Dans les premiers temps, l’atmosphère qui règne sur le camp est, sinon propice à la création, du moins tolérante. Un autre four est baptisé Die Katakombe, en hommage à un cabaret berlinois contestataire fermé par les nazis. Des scientifiques, parmi lesquels deux futurs prix Nobel (Otto Meyerhof et Tadeus Reichstein) y donnent des conférences, les gens de théâtre (Friedrich Schramm, Max Schlesinger...) y montent des pièces et les musiciens y font des concerts. Un journal est même créé, la Pomme de terre, auquel vont collaborer de grandes plumes, tel Lion Feuchtwanger, qui relatera ensuite ses souvenirs du camp dans Le Diable en France, ou Franz Hessel, père de Stéphane Hessel et héros du roman Jules et Jim.
« Art dégénéré ». Comment expliquer la présence d’un tel nombre d’écrivains, peintres, musiciens et intellectuels au camp des Milles ? C’est qu’au départ, y étaient internés ceux qui avaient fui le régime nazi.
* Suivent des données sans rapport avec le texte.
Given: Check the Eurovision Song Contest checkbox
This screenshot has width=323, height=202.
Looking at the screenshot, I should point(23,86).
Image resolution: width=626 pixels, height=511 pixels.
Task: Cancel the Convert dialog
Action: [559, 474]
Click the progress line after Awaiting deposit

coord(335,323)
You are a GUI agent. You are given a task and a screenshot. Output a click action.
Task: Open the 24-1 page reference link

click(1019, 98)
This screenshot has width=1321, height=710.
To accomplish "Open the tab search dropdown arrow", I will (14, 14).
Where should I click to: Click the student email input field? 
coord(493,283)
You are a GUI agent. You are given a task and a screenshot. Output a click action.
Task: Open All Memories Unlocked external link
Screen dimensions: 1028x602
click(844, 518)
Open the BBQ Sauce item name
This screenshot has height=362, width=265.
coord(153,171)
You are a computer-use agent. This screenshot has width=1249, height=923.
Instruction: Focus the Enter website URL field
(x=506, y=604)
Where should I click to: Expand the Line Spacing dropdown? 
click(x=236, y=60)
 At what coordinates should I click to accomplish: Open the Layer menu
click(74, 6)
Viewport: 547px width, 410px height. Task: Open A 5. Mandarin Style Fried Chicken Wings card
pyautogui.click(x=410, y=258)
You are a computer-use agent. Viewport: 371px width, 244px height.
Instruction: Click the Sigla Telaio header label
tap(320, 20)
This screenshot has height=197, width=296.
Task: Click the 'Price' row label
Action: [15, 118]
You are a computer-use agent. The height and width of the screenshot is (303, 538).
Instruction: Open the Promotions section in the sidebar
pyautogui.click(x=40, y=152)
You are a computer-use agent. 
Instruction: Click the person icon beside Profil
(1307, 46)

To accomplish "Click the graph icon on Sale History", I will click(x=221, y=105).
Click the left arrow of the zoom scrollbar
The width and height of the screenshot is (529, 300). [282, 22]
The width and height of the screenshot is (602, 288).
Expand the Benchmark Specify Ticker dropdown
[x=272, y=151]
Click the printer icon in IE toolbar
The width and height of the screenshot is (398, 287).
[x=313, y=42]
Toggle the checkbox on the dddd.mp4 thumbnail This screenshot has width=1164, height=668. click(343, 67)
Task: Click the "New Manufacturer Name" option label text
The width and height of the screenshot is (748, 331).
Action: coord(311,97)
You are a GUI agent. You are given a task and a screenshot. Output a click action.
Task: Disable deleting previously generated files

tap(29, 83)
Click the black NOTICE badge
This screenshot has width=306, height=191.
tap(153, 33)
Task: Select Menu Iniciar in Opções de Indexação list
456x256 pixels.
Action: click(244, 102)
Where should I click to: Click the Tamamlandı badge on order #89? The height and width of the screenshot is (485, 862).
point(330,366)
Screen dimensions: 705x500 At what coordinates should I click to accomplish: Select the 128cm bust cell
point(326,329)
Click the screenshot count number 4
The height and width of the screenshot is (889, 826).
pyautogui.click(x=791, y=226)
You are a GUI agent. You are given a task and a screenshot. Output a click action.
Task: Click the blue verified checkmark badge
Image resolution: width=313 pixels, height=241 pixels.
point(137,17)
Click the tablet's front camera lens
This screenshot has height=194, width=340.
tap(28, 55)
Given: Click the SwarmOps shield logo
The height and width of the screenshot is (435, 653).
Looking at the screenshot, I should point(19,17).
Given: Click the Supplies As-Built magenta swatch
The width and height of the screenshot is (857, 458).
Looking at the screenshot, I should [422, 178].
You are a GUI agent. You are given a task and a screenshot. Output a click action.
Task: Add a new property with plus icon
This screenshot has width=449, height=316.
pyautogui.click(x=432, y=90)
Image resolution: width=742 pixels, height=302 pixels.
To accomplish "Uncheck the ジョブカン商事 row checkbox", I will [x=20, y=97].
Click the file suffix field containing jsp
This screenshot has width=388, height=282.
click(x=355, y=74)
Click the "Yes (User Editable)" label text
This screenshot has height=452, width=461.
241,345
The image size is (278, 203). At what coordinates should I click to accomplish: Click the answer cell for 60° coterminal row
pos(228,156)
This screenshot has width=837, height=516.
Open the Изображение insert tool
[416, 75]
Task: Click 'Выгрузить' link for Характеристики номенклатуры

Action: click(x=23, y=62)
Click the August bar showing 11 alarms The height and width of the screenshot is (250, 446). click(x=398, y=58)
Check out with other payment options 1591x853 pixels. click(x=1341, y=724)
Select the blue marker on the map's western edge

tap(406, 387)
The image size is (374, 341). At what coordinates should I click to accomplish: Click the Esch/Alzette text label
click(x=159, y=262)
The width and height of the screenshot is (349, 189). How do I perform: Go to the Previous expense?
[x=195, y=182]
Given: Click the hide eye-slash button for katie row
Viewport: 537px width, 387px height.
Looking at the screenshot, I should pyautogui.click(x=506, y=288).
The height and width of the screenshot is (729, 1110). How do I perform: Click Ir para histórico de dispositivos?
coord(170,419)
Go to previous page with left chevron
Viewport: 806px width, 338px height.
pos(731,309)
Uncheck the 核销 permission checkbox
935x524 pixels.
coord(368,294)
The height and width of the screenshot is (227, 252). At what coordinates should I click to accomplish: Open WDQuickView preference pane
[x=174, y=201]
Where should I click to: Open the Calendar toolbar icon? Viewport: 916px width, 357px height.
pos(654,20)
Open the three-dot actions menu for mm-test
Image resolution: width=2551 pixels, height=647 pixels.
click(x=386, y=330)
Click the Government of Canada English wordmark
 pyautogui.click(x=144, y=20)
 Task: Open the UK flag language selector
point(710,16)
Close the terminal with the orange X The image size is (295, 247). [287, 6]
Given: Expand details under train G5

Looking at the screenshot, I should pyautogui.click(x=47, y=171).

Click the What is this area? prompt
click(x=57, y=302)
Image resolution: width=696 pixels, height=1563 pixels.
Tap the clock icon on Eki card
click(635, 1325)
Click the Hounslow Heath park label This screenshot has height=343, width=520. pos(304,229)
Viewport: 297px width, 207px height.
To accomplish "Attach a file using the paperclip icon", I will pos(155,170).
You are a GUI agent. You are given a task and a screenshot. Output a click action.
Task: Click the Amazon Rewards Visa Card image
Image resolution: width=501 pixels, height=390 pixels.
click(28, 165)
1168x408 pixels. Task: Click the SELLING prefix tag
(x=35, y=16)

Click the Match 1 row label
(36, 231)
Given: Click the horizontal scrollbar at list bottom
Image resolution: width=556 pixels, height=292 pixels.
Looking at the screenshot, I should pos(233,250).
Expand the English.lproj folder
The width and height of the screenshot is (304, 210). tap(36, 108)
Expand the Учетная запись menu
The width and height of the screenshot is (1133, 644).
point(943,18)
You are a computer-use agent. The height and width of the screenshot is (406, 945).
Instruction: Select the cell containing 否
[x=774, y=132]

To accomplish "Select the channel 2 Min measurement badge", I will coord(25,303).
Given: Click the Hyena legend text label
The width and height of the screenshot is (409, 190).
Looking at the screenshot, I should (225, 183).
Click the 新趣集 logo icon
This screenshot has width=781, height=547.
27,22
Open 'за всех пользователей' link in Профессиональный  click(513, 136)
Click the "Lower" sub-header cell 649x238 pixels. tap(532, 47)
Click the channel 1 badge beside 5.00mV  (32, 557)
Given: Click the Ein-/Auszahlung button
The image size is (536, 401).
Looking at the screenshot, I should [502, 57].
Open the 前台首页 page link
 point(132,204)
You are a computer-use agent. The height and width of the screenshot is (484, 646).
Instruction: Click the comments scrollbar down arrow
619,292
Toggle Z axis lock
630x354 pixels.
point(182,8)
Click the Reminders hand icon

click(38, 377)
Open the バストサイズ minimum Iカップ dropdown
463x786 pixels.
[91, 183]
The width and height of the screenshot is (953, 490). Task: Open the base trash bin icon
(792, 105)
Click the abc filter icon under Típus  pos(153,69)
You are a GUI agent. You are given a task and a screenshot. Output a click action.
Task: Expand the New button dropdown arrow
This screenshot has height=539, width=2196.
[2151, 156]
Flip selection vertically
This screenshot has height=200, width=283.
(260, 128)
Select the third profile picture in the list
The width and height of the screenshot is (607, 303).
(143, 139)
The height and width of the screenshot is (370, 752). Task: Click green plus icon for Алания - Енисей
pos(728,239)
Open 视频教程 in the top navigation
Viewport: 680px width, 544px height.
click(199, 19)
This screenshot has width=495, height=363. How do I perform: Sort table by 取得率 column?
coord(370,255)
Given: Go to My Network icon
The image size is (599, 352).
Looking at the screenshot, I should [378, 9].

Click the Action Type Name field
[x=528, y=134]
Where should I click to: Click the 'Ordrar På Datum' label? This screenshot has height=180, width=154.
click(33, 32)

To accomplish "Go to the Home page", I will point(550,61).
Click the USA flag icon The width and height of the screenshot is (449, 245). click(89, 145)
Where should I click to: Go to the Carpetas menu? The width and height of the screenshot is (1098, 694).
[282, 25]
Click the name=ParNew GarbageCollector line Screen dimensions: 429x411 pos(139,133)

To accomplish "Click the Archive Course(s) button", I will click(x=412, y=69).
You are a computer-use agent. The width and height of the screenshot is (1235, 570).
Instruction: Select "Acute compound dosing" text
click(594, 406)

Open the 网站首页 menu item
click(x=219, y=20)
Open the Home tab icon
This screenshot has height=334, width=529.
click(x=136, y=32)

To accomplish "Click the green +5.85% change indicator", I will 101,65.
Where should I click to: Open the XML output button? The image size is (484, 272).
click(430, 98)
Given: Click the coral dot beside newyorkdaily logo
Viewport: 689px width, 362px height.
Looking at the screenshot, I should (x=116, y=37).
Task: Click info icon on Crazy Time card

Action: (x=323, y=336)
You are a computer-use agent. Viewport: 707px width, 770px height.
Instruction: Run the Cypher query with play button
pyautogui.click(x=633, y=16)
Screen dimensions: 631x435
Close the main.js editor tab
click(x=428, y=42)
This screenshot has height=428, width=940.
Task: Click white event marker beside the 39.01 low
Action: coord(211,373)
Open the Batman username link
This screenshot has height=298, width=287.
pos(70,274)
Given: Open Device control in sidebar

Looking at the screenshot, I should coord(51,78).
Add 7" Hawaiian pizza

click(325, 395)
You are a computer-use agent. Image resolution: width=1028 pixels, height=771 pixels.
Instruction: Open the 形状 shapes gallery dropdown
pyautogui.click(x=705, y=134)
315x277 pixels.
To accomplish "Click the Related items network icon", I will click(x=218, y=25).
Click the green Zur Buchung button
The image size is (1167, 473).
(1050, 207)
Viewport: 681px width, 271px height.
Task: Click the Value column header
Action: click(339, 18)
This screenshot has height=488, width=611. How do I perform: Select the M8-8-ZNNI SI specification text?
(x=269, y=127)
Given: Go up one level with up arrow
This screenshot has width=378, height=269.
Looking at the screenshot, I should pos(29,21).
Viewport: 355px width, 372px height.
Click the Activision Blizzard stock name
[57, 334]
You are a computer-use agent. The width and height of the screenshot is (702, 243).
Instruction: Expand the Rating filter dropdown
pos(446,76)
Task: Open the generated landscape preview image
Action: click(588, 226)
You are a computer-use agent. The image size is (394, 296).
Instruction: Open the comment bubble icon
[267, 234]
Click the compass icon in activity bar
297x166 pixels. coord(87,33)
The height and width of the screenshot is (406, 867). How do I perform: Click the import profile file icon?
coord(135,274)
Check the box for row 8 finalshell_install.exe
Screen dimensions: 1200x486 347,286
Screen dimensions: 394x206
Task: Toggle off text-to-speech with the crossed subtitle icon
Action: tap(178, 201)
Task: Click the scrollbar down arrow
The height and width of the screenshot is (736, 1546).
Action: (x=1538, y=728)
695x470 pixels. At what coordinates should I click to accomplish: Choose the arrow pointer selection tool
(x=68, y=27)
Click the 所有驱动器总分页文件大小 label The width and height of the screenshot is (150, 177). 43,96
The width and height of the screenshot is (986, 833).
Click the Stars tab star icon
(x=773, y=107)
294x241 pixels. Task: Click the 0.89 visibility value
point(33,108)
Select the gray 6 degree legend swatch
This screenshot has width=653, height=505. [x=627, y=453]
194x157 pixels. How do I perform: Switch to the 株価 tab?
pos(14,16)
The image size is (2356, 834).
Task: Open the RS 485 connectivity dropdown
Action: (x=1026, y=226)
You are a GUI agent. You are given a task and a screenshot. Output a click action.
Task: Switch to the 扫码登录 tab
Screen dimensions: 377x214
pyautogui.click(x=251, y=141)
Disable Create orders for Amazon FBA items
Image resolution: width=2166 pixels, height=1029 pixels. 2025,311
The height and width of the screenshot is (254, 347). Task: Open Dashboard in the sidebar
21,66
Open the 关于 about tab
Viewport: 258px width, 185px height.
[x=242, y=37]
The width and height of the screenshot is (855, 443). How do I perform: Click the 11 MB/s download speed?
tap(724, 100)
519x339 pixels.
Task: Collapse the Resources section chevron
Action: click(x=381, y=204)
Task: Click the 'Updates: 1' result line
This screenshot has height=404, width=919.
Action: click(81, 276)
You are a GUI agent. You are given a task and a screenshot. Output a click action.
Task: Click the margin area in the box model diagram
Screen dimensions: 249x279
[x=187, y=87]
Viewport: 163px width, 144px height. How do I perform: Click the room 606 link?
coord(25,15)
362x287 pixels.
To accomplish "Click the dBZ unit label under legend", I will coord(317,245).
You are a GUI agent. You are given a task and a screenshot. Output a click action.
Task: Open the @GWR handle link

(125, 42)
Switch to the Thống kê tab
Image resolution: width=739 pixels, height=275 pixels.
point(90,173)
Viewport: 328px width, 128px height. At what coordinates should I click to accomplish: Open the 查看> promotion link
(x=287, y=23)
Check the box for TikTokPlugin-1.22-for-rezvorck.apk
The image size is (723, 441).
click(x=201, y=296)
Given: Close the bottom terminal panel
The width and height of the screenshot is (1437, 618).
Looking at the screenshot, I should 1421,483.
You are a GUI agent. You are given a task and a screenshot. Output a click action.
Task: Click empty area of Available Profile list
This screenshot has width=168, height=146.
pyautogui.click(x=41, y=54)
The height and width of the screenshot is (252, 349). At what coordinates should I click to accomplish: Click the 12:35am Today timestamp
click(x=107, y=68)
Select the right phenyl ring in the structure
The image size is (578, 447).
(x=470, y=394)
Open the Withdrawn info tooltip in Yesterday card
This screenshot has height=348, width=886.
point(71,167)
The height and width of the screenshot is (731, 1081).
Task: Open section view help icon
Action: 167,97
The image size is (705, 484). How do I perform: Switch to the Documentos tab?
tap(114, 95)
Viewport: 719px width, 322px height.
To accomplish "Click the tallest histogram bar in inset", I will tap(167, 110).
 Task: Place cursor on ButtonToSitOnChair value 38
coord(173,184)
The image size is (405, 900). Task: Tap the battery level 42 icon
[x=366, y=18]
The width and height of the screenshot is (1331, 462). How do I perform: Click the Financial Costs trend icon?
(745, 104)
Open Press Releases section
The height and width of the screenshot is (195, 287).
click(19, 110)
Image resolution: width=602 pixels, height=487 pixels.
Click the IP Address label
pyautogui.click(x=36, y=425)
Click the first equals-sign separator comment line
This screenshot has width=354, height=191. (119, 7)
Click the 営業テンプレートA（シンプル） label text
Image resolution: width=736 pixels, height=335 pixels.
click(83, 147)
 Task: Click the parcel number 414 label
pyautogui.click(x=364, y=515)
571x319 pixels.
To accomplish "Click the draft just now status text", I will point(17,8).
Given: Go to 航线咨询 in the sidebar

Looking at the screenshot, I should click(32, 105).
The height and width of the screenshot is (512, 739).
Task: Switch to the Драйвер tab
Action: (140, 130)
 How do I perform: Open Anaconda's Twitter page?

Quand l’histoire de l’art salue le dynamisme des mouvements d’avant-garde dans l’Allemagne de l’entre-deux-guerres, les nazis, eux, qualifiaient leurs œuvres d’ « art dégénéré ». En 1937, l’exposition organisée à la demande d’Hitler est suivie d’autodafés. De quoi inciter les artistes qui ne l’ont pas déjà fait à quitter le pays. Certains se rendent en France, et notamment autour de Marseille, souvent dans l’espoir d’émigrer. C’est là qu’ils sont arrêtés, moins pour leurs idées que pour leur nationalité - allemande ou autrichienne - jugée « ennemie » par le gouvernement français. La majeure partie d’entre eux a réussi à quitter le camp avant 1941, mais l’un des peintres du réfectoire, Karl Bodek, est mort à Auschwitz, après avoir été déporté au cours de l'été 42.